Copy out every line of the data below that contains the string "beside". Matching is case-sensitive.

==== RAW RECORDS

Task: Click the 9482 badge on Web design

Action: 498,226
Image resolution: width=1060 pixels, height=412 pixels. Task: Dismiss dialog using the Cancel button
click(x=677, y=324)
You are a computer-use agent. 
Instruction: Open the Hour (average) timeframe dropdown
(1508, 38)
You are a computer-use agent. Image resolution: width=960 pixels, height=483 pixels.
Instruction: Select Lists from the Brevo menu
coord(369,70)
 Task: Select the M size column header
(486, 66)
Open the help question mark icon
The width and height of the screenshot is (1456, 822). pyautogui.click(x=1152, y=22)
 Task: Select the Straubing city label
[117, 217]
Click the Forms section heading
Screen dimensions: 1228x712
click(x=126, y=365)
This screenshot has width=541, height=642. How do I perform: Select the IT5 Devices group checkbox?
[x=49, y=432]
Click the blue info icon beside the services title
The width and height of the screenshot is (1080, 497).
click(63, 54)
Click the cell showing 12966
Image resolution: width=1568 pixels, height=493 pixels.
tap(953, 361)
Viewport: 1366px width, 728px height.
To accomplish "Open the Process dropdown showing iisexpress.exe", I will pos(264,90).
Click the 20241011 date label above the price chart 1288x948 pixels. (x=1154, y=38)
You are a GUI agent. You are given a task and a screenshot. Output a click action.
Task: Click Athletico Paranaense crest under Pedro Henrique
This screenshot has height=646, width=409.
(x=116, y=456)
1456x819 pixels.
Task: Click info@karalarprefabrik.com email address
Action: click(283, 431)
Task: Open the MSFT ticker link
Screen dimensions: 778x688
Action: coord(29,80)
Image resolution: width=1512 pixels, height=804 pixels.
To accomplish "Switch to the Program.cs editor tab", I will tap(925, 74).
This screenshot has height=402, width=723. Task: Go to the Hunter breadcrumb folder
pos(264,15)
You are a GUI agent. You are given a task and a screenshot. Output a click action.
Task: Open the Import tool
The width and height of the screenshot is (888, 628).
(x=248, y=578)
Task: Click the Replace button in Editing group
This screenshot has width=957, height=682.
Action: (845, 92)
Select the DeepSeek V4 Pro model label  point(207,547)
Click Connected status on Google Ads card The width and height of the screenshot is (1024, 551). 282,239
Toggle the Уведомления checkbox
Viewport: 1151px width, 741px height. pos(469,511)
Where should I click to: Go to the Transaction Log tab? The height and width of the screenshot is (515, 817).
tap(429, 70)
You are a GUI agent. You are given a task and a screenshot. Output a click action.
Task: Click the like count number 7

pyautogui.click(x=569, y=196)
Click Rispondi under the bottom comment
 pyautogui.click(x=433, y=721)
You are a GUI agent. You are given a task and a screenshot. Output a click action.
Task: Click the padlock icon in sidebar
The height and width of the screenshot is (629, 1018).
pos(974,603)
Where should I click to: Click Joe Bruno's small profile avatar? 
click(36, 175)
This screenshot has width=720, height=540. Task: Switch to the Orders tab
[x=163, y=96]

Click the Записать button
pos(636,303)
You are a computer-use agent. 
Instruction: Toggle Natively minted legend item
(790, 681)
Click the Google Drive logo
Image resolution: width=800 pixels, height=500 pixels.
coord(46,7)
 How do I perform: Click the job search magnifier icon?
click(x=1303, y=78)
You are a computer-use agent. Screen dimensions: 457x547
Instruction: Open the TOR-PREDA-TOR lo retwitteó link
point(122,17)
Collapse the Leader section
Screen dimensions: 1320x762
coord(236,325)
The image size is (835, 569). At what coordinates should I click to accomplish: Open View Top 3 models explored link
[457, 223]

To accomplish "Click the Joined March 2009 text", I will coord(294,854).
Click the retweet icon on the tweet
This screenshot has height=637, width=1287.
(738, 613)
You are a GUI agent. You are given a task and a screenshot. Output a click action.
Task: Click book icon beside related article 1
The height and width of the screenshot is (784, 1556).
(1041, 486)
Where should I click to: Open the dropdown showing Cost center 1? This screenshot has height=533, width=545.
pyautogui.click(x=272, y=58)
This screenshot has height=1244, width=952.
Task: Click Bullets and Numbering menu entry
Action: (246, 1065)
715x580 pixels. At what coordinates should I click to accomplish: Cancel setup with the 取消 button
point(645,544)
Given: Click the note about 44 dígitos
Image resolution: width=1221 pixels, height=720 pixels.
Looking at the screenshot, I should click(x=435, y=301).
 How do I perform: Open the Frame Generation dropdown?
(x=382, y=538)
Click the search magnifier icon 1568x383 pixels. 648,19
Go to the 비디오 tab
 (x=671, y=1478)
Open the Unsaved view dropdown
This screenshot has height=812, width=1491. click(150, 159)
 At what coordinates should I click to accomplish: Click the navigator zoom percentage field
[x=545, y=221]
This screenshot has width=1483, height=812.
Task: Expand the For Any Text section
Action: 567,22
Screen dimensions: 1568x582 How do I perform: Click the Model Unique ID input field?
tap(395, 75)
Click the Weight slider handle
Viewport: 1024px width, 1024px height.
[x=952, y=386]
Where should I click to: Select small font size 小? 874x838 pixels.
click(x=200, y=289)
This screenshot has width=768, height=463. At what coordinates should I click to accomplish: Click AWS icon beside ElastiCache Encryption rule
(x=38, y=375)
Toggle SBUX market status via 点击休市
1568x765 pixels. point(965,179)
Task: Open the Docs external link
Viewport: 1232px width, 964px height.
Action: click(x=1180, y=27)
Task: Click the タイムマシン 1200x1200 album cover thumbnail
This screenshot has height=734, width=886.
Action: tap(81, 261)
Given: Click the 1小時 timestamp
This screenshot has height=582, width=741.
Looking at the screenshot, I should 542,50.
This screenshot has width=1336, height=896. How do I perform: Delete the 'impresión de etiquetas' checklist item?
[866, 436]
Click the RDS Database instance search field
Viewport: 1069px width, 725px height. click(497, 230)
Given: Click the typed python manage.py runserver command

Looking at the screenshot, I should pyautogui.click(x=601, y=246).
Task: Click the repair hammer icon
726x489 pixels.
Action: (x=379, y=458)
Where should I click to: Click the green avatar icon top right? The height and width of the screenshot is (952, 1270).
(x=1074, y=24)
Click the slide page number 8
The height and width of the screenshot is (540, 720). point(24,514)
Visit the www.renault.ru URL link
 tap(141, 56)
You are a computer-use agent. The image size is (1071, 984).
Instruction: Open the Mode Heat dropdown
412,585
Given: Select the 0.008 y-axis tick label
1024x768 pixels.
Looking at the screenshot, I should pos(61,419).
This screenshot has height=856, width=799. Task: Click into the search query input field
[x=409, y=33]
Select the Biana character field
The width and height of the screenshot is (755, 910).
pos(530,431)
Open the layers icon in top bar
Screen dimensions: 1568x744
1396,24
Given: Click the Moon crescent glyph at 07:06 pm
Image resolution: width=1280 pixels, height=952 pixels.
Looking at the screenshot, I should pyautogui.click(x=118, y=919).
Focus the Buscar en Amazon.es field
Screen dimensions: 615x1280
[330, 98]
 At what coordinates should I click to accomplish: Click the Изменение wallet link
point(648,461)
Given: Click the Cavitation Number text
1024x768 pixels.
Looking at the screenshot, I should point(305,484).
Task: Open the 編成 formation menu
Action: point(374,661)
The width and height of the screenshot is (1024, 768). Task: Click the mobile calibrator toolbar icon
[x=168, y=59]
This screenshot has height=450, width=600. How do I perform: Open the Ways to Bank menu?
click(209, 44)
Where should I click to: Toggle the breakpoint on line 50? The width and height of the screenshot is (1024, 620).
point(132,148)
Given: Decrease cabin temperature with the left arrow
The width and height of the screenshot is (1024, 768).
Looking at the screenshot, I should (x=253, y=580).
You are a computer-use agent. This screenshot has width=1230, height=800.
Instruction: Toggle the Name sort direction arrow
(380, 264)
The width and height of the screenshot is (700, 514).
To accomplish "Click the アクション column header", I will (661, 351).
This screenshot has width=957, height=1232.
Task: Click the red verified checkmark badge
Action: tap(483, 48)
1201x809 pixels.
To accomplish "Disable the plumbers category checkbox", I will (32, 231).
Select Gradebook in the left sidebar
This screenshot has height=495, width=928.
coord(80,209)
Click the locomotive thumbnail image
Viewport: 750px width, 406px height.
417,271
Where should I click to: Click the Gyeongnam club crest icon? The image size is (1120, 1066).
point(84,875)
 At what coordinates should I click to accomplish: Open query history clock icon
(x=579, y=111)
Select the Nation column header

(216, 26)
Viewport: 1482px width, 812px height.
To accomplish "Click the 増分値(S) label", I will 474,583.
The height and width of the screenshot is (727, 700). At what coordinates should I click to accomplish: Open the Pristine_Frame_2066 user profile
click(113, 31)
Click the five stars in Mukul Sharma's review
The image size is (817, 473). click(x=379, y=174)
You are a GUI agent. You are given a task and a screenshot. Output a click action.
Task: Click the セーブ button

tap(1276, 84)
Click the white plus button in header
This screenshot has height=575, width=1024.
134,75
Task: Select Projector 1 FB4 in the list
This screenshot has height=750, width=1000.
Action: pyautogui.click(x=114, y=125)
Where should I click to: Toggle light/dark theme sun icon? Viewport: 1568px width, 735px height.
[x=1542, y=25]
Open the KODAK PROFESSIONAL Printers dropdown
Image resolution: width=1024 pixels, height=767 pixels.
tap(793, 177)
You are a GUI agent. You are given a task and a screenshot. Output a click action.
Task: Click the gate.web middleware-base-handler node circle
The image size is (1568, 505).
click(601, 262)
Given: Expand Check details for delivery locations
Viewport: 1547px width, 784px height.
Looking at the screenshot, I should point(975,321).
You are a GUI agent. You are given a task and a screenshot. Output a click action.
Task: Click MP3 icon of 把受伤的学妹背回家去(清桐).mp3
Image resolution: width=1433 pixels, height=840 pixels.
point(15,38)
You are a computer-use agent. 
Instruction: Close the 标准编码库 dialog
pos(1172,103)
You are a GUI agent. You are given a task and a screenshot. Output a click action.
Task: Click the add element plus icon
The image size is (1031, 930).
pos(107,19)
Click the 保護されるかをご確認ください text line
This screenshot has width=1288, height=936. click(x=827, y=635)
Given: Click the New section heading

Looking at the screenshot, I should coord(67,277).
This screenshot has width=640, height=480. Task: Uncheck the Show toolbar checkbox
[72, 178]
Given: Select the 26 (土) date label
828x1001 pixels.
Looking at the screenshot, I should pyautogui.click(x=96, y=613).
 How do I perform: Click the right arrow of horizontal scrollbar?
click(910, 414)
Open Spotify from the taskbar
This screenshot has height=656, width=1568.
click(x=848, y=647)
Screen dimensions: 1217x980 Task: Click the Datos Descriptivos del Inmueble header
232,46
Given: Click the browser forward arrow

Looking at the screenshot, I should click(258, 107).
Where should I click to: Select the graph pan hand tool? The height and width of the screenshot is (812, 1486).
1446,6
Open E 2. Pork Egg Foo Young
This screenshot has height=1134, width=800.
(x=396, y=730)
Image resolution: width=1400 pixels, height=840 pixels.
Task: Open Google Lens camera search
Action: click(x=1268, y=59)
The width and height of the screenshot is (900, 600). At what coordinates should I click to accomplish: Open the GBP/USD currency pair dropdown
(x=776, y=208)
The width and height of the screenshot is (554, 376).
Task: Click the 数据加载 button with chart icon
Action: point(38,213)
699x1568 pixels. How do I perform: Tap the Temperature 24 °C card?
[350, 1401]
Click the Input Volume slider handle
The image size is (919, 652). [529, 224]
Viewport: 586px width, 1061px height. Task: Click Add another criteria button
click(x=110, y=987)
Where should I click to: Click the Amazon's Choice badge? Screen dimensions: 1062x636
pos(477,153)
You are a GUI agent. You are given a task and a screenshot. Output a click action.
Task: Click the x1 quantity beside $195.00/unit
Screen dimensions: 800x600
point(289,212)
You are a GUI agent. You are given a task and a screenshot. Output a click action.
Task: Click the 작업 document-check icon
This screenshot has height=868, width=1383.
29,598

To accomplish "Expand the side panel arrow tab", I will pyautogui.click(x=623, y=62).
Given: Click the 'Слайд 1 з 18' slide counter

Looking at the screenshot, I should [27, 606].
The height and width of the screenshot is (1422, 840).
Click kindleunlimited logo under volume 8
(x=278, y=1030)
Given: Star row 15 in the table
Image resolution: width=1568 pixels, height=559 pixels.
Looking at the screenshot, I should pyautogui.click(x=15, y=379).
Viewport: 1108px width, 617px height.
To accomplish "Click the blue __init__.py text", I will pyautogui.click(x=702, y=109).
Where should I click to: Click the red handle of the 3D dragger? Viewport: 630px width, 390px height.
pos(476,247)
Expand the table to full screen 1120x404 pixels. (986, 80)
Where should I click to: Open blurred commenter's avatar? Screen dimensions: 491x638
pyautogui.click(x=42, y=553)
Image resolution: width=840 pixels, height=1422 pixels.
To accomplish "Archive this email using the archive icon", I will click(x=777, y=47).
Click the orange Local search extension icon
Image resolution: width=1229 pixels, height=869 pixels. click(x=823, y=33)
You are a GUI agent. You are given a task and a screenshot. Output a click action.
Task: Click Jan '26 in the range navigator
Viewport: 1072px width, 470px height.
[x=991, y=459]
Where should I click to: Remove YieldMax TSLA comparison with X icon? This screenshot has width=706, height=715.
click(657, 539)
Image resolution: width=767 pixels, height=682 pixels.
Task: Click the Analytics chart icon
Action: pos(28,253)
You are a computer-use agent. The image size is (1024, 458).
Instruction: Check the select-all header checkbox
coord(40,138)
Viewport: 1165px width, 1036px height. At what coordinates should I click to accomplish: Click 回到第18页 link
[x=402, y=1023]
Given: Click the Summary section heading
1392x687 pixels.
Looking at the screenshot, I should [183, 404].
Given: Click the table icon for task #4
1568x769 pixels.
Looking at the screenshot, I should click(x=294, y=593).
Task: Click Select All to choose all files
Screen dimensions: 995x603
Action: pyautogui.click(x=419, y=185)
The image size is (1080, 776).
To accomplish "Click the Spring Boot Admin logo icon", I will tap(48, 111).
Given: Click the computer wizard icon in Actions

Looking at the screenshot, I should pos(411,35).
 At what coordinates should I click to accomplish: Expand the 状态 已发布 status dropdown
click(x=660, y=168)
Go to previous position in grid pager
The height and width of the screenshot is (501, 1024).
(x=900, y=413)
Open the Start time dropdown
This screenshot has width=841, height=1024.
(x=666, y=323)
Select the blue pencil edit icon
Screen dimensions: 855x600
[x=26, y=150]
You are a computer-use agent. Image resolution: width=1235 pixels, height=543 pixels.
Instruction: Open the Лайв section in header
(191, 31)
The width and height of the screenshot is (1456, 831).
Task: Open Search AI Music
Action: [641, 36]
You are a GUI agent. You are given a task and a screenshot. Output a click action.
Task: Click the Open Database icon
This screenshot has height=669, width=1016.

========

**RESULT:**
Click the blue info icon beside the services title
Task: Click book icon beside related article 1
This screenshot has width=768, height=463. At what coordinates should I click to accomplish: Click AWS icon beside ElastiCache Encryption rule
Task: Click the x1 quantity beside $195.00/unit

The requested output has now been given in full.